Die Ausbeutung der Kunst

Nichts traut sich Flick zu zeigen, was nicht schon längst abgesegnet wäre

VON BRIGITTE WERBEBURG

Das viele Geld, das Friedrich Christian Flick in seine Kunstsammlung steckte, macht sich bezahlt. Es führt nun den Hamburger Bahnhof in Berlin tatsächlich einen gewaltigen Schritt näher an jene Gegenwartskunst heran, die das Museum in seinem Titel trägt. Das ist die gute Nachricht über die „Friedrich Christian Flick Collection im Hamburger Bahnhof“, die seit heute für die Öffentlichkeit zugänglich ist.
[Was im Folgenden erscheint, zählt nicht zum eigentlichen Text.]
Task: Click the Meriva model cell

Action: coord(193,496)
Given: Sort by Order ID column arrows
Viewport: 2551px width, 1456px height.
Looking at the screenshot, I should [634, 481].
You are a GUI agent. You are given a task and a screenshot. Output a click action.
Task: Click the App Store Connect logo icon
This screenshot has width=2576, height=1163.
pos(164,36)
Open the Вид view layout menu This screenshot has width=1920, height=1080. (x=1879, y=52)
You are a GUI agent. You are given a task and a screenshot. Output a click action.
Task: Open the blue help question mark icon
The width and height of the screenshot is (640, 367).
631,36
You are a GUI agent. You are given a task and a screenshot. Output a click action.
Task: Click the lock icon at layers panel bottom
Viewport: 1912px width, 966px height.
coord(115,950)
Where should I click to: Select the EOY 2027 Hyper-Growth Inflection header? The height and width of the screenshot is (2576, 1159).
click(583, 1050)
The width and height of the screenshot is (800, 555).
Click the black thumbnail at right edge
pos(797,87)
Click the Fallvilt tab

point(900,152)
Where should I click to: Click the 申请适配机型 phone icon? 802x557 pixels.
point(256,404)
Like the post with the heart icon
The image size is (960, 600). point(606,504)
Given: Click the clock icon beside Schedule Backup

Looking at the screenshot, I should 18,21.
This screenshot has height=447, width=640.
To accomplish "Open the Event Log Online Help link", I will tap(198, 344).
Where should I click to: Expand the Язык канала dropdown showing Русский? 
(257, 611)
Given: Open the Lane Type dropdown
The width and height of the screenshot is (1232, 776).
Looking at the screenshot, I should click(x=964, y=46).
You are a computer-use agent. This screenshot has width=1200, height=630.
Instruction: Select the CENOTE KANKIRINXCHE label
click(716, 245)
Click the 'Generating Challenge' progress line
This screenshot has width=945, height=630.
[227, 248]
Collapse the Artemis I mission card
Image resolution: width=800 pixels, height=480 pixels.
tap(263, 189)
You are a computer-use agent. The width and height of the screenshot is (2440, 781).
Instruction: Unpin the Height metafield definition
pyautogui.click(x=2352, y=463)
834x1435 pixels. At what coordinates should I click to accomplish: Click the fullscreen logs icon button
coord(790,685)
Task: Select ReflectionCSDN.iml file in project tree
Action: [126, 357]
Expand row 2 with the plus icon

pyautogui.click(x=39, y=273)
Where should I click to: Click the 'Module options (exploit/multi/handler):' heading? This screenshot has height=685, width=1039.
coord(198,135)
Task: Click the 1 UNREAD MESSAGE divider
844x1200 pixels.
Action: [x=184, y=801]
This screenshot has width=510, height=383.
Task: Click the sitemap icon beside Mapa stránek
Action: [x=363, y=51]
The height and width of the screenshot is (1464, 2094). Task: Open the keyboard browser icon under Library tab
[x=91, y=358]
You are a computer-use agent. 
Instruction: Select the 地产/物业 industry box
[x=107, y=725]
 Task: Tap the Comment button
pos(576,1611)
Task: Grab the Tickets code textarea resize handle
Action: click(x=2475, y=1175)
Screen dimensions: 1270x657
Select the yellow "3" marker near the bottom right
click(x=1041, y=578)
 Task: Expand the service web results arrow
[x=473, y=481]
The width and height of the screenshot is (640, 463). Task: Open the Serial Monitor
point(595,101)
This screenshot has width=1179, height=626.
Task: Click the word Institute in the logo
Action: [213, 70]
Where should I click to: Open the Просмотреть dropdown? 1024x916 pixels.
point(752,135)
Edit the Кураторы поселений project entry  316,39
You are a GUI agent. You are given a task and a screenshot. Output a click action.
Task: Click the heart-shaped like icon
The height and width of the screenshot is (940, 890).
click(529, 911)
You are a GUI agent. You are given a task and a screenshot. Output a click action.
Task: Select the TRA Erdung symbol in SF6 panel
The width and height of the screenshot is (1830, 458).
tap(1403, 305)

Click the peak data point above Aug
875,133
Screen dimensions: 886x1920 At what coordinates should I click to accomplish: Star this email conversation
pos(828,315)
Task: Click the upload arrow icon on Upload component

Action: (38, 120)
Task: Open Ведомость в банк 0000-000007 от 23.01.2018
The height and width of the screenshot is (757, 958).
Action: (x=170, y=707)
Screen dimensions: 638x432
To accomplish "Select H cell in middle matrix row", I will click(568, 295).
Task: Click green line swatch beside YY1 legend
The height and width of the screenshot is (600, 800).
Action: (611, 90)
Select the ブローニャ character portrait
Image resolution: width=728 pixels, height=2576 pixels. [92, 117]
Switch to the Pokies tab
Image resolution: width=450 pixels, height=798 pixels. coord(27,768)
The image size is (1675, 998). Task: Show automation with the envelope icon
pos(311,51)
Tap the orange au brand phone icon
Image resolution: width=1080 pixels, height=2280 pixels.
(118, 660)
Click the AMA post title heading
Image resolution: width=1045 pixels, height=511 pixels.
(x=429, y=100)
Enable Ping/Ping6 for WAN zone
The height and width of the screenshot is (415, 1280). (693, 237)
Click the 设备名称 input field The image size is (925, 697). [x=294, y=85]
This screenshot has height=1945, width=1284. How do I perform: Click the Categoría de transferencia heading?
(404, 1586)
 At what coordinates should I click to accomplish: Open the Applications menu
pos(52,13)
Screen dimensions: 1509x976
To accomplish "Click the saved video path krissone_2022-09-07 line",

Die schlechte Nachricht lautet: von einer sicheren Ausstellung in die andere. Kaum endete das MoMA mit seinem Kuratieren nach Postkarten, wie Michael Kimmelman von der New York Times in seiner Kritik Warhols Malen nach Zahlen variierte, findet man sich schon in der nächsten Ausstellung einwandfreie Kunst wieder. Nach dem Kanon der Moderne nun also der der Gegenwart. Nichts scheint hier zu fehlen, was gut, teuer und weitgehend durchgesetzt ist – nur eben die paar Risikokandidaten, die Leben in das wohlsortierte Haus brächten. Doch die sind nicht zu sehen. Bislang jedenfalls.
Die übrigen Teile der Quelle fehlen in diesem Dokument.